- Take the bottles, jars, vials of different sizes, then unscrew the caps, mix them and suggest the child to find the right ones and screw them up.
- Take a sponge, a baby soap and tableware (better something unbreakable - metal or plastic). Slowly show how to wash them up and let the child to wash, for example, a kettle.
- Spill any cereals, corn flakes, rice, oats, etc. Give a small broom and a dustpan to your child and teach him or her to sweep.
- This exercise is a bit similar to the previous one: give your child a sponge, spill water on the tray and let them wipe it off.
- Find patches of different texture (silk, cotton, wool, etc.) Discuss them with your child: which one is soft, prickly, smooth, etc. Ask which patch the child likes to touch. Then mix the patches (pair of each fabric) and ask the toddler to find the matches by touch with their eyes closed.
- Throw small things (buttons, balls, decorative pebbles, mosaic or lego pieces) into the jar with water. Give your baby a spoon and ask him or her to fish them out. Attention! watch carefully for a child not to swallow small details!
- Find a small bag or a box, put 8-10 objects familiar to the child (a ribbon, a pencil, a comb, a favourite toy, etc.) With their eyes closed, the child takes the subjects out and names them. If you want to learn the letters, you can gather the subjets starting with the letter "A" (or then other letters). This way will help develop tactile abilities, and practice the skill to single out the sounds in the words.
- You'll need 2 plates and a sponge. Pour water in one plate and ask the baby to use a sponge to transfer water from one plate to another.
- Take different colourful things and ask the child to distribute it to different boxes according to the colour or size.
- Fill small bags with dried beans or peas. Hide small things or toys inside of one of them and ask a child to find it (that's a great exercise for fine motor skills).
- You'll need an ice mould, pincers, beads or berries. Ask the child to use the pincers to take the berries and beads out.
- Sprinkle the floor on the table (or tray) and ask the child to "draw" with their finger, brush or stick. This activity is quite similar to sand drawing.
- One more tactile exercise: let the child find beans hidden in floor and put them into a jar. Show them how to sift out the floor, so that the beans will remain in a sieve.
- Take a box without a lid and attach clothespegs along the perimeter of the box. Ask the child to take them off.
- You'll need a big magnet and different metal and not metal subjects. Let the child to see which things are magnetized and which are not.
- Fill the plastic bowl with water and add a drop of lotion into it. Give your child a whisk and ask to whisk lather.

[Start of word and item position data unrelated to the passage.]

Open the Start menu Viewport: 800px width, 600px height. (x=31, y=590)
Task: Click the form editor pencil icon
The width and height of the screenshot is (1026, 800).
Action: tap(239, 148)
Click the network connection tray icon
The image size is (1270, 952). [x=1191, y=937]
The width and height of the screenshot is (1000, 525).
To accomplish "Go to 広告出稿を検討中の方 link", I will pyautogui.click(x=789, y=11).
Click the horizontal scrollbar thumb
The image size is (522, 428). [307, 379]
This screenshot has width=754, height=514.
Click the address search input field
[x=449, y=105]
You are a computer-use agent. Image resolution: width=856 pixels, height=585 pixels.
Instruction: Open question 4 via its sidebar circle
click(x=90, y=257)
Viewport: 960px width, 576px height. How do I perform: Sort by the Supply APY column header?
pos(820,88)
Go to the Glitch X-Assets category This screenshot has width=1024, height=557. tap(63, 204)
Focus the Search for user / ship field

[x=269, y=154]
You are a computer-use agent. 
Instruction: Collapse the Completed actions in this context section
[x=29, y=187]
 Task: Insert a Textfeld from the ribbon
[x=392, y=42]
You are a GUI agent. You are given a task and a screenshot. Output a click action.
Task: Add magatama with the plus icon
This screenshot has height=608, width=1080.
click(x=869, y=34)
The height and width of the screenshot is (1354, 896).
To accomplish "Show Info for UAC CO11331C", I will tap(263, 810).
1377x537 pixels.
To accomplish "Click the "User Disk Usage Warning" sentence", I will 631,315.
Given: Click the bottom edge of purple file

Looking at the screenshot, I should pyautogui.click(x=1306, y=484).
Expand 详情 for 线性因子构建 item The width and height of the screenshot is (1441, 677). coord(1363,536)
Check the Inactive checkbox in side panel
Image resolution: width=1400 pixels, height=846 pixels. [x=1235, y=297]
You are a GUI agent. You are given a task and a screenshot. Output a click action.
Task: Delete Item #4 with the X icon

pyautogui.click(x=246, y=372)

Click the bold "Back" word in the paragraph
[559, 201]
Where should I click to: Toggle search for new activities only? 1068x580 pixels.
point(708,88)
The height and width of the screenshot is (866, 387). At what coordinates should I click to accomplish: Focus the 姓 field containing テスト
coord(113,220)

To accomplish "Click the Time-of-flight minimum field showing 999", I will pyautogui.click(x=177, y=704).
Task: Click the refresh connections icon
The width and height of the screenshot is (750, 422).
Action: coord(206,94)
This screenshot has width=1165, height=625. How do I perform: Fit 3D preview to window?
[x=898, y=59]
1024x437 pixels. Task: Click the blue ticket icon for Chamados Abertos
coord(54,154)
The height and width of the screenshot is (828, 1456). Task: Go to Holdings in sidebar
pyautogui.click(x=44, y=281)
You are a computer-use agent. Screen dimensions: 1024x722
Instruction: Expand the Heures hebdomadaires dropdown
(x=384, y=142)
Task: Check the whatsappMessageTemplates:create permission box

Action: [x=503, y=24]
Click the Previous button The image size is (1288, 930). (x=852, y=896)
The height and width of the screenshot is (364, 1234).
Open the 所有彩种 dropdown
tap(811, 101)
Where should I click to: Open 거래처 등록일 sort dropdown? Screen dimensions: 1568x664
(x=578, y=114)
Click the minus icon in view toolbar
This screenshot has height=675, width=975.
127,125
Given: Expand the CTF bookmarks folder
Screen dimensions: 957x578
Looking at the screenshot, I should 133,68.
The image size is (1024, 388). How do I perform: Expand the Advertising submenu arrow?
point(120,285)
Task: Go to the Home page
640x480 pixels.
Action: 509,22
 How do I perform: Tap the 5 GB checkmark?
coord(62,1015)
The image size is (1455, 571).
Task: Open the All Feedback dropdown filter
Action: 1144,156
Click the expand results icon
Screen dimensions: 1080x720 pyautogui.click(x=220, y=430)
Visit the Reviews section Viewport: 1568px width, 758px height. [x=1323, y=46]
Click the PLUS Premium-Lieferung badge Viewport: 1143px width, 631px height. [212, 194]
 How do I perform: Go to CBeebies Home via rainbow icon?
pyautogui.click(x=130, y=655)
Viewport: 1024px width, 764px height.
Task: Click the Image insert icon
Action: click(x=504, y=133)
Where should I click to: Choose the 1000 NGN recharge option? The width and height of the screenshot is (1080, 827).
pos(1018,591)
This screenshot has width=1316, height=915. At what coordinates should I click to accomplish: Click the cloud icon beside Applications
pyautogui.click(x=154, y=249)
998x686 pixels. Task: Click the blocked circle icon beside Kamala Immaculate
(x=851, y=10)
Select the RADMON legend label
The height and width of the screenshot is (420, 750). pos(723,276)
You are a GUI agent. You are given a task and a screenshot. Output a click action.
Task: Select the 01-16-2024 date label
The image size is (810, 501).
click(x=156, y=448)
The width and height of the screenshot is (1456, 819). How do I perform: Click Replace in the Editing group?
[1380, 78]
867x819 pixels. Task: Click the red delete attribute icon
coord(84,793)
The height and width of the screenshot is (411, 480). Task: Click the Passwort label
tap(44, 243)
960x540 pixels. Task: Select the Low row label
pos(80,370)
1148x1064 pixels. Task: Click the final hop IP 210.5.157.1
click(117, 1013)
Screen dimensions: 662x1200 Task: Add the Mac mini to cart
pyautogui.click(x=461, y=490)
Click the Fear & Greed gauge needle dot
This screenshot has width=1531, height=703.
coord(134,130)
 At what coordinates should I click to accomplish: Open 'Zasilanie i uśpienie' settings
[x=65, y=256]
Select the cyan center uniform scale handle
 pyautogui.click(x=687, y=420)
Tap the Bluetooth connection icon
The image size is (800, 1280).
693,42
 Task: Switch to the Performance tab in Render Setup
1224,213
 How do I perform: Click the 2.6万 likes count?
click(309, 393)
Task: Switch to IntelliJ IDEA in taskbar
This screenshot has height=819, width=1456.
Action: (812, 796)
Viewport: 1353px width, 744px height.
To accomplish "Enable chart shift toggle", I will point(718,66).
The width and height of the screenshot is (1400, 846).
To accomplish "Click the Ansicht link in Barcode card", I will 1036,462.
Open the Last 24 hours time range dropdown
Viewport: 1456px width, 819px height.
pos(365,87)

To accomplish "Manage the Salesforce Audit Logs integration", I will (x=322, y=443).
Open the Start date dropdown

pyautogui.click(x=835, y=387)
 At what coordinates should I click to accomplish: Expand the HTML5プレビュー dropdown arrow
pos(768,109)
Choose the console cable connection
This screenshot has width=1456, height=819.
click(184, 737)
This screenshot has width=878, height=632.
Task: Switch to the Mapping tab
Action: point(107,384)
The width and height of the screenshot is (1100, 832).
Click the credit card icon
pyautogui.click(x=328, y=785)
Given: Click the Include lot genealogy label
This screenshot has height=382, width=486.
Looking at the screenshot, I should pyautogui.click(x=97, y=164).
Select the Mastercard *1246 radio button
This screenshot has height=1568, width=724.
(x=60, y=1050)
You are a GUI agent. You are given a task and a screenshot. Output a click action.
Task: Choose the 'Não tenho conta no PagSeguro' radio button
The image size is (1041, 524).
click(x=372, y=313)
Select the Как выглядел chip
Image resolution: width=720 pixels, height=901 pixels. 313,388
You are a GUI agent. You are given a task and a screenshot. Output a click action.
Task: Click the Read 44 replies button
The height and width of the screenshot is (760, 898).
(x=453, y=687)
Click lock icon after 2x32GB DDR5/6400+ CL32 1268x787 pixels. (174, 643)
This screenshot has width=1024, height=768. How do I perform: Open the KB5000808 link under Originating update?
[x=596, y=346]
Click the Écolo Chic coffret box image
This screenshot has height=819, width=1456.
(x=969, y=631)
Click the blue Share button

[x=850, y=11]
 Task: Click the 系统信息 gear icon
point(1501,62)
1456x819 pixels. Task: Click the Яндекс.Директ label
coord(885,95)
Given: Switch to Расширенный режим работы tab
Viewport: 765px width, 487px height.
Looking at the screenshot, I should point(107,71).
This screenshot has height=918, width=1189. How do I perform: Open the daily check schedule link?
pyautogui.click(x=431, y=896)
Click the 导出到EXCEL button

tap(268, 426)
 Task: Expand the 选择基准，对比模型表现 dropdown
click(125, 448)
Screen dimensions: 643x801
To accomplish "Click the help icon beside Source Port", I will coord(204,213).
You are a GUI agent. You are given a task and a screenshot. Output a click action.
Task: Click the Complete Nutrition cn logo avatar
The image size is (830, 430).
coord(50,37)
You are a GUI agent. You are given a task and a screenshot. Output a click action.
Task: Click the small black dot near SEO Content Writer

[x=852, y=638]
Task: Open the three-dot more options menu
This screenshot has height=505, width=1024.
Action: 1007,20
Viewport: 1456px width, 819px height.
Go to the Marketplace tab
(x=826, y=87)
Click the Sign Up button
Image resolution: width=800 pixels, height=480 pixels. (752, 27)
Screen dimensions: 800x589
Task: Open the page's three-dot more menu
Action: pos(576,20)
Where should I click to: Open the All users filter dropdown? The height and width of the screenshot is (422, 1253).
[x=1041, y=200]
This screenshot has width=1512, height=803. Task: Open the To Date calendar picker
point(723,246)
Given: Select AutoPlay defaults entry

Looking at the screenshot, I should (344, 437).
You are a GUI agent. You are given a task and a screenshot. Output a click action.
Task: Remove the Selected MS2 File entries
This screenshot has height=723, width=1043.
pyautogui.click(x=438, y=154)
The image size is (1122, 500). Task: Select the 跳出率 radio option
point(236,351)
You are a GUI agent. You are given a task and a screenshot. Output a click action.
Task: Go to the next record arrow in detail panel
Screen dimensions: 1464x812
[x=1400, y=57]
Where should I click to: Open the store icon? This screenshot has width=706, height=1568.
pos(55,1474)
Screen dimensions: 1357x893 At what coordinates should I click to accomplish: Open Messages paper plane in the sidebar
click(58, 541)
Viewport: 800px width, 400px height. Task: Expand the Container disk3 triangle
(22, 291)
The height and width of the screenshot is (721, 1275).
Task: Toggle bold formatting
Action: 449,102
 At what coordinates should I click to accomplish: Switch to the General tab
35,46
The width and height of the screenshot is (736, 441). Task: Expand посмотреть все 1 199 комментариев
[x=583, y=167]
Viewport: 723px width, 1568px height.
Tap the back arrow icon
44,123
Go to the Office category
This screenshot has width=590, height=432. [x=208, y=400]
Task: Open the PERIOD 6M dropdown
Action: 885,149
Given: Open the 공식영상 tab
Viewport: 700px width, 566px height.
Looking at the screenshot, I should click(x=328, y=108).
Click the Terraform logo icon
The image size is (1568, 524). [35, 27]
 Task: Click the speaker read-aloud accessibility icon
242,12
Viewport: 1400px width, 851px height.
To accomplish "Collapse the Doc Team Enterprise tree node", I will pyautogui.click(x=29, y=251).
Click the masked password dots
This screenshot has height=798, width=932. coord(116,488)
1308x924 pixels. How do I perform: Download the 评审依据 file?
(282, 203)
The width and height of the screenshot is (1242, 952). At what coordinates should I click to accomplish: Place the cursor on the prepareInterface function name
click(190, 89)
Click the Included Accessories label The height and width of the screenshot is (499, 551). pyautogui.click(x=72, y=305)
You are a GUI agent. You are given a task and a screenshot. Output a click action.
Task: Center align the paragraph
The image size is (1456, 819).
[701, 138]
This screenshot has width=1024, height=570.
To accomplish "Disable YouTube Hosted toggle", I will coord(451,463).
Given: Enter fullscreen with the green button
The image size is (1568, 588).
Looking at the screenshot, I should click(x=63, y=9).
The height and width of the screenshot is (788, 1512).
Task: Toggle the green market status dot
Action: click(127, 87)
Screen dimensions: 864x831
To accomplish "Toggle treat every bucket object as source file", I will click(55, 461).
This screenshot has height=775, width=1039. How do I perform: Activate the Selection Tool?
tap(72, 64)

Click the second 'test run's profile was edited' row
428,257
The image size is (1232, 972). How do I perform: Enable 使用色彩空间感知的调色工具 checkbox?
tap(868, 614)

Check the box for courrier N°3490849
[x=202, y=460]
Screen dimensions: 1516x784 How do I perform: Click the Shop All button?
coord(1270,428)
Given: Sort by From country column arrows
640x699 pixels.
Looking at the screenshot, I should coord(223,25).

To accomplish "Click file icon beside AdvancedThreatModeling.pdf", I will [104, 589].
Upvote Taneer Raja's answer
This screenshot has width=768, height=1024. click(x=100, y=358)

- Take 3 different-sized pans and lids. Ask the child to pick the matching lids. Then ask the child to put pans one into another.
- Throw different small subjets (nuts, screws, beads, beans, lego bricks, cork, bottle cups, foil balls, etc.) into a vase or a tall glass with water. Observe and discuss which ones sink and which don't. Comment "light" or "heavy".
- To develop correlating arm movements and grabbing, offer your child to tear old newspapers and magazines into strips and pieces. But first, show them how to do it right: take the sheet with fingers of both hands and pull to different sides.
- Lacing the boots, tying simple knots, zipping and unzipping, doing and undoing velcro fasteners, fastening and unfastening buttons are very useful activities. You can buy special developing toys which have these accessories or you can just bring the clothes and examine them with your child.